Notes is the key vignette for unlocking the medium-is-the-message form of O’Brien’s novel. Just as the title indicates, in this chapter O’Brien offers commentary, or notes, on how the preceding chapter, and more generally, the novel, was conceived and shaped into its final form. Again O’Brien returns to the novel’s overarching theme of the relation between fact and fiction and the truthfulness inherent in stories that are not necessarily actual or factual.
Though readers can easily mistake the protagonist Tim O’Brien for the actual novelist, readers must keep this divide in mind to fully understand this chapter, or the novel as a whole. The most important aspect of the chapter is the description of the process through which the fictional O’Brien, a middle-aged writer, turns the stuff of memory into stories. In so doing, O’Brien collapses boundaries between the two genres that The Things They Carried occupies: the (fictional) war autobiography of Tim O’Brien and the (fictional) writer’s memoir of Tim O’Brien.
By walking the reader through the genesis of Speaking of Courage, O’Brien more thoroughly comments on the running thread of the theme of storytelling. The protagonist O’Brien compares himself to Norman Bowker, commenting that he, too, rarely spoke of the war, but that he had been talking about it virtually non-stop through [his] writing.
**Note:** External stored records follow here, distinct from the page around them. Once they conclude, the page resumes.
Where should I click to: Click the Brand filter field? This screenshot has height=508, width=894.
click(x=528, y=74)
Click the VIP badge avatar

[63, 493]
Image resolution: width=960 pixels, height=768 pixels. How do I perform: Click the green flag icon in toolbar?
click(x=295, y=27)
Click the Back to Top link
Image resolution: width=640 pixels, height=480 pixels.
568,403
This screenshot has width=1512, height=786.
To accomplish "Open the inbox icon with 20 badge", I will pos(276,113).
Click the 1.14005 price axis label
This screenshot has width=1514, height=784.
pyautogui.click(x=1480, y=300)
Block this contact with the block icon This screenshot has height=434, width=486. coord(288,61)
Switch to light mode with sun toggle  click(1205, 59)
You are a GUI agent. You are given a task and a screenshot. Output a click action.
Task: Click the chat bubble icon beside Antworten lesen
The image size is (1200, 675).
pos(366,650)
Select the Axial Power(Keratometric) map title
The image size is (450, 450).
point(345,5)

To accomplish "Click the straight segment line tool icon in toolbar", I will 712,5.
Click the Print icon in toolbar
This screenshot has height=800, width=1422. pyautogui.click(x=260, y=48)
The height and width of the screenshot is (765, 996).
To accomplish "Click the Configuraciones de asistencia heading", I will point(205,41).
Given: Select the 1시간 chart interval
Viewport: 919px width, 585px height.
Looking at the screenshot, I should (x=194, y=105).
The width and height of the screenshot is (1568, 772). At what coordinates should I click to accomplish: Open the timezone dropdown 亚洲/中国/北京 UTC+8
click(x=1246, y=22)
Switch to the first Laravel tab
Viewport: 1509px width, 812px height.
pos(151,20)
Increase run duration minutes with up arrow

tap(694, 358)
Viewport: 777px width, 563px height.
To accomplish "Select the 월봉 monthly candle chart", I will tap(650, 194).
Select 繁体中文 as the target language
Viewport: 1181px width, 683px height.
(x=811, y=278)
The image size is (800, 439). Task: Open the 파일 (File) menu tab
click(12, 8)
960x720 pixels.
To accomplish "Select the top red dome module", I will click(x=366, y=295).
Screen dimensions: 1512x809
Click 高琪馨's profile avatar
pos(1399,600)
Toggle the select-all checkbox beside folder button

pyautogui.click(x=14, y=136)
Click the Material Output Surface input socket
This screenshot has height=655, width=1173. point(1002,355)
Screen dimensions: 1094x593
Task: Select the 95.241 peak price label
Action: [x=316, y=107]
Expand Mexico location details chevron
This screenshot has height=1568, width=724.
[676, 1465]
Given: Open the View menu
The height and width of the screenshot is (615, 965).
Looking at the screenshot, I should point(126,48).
His writing was a way to issue meaning to the random events that had occurred to him, an ability that Norman Bowker badly needed but did not possess. Bowker looked to O’Brien to articulate the feeling of loss that Kiowa’s death brought him. O’Brien’s multiple versions of the story of Kiowa’s death stand in contrast to Bowker’s; Bowker’s is an extremely subjective account, one which claims vast culpability and has the dire result of suicide, the ultimate subjective act. On the other hand, O’Brien outlines the usefulness of storytelling because it allows you to objectify your own experience. This storytelling ability is exactly what Norman Bowker is incapable of, and also what affords O’Brien the vantage, first, to tell the story Norman cannot and, second, to use that story to better understand himself. O’Brien achieves this by describing the landscape O’Brien placed in the Speaking of Courage vignette: O’Brien transplants the details of his native Minnesota to Norman Bowker’s Iowa.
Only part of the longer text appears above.